_TASKS TO PERFORM_
1. In the darcs email, why does the reply say Stephen will have to take the initiative on the terminology proposal?
2. Write the next part of the darcs email, continuing after its last line.
>> start EXCERPTED TEXT
On Wed, Oct 19, 2005 at 10:59:39AM +0900, Stephen J. Turnbull wrote:
> > David Roundy <[EMAIL PROTECTED]> writes:
> > As I say, if you propose a (hopefully conservative--or agreeing with a
> > subset of existing practice) terminology, I'll let you know if I agree
> > with it, and then you can go ahead and do this.
> 
> I can do my best, but I would really like input from others on the
> terminology.  I'm happy to do the work, but it's already clear to me
> that my taste in these things differs from yours.  That only matters
> (even to me :-) if there are many others who agree with me, but I
> think it's worth asking.

I think this is something where you'll have to take the initiative if
something is to happen.  The status quo isn't too bad, so people aren't
likely to speak up unless you have done some work.  If you write up a
proposal for a clear set of naming conventions/terminology, I (and I'm sure
others as well) will look over and criticize, but otherwise nothing will
happen.  Which isn't too bad--the docs aren't in a truly disastrous state,
and I've only got so much time to spend on darcs (speaking of which, I
should get to work...).

>     David> At least that's what [the suffix -name is] intended to
>     David> mean... if it doesn't work that way, we should fix it.
> 
> OK, I'll check that.  I think those suffixes are consistent across
> commands.  Would you like me to document any that I find?

Yes, that would be nice.

> David> It's redundant with the more intuitive method of giving a second
> David> argument to get.
>> end EXCERPTED TEXT
>> start DATASET EXTRACT
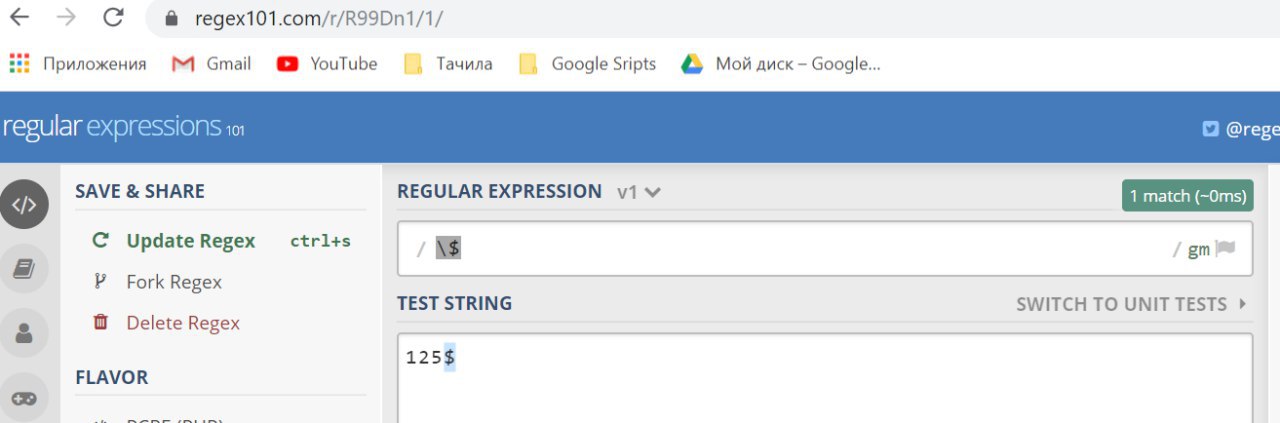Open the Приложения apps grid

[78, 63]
>> end DATASET EXTRACT
>> start DATASET EXTRACT
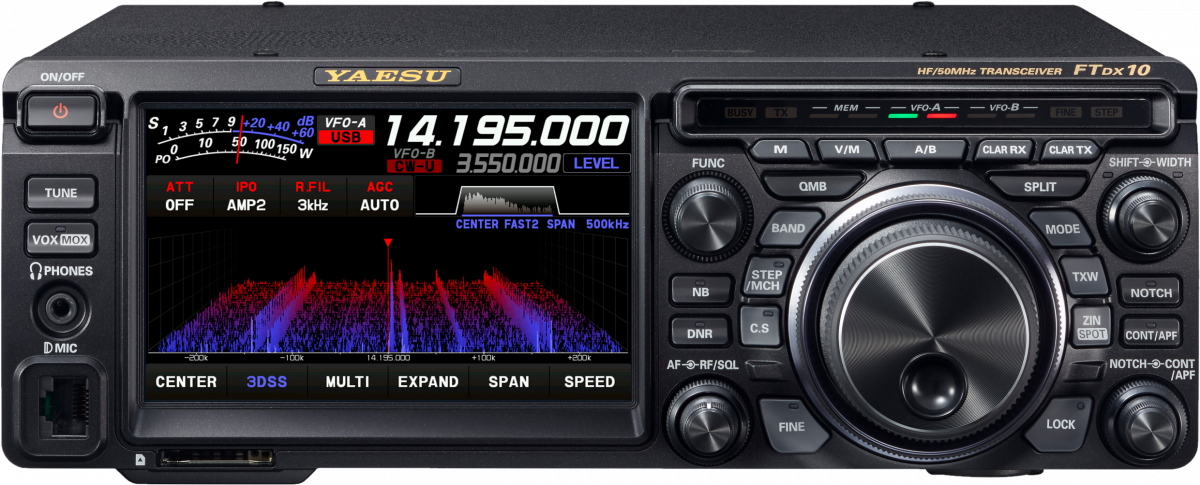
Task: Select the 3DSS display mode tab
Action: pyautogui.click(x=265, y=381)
>> end DATASET EXTRACT
_RESULTS FOR THE EXERCISE_
1. The status quo isn't too bad, so people are unlikely to speak up unless Stephen has done some work first. If he writes up a proposal, the reply's author and others will look it over and criticize it. Otherwise nothing will happen.

2.
> 
> Hm.  FWIW, I've never found distinctions between get and pull (in CVS,
> checkout and update) at all intuitive.  (The optimization should be done
> implicitly.)  So I intuitively interpret "darcs get repoA repoB" as
> "darcs get repoA; darcs pull repoB".  Partially that's a holdover from
> CVS, I guess, where checkout uses a flag to rename the new workspace.

The difference is key in that one creates a new repository and the other
doesn't.  If you mean to pull, you don't want to accidentally (because
you're not in a repository) get the entire repo.  Similarly, often one
wants to get a repository within an existing repository.  If you used pull,
you'd end up merging the two repositories, which wouldn't be what you want
at all.

> Again, this only matters at all if there are a lot of users who agree
> with me.

I think the only way to find that out is to write up a proposal (with a
shiny new subject header that will catch people's attention).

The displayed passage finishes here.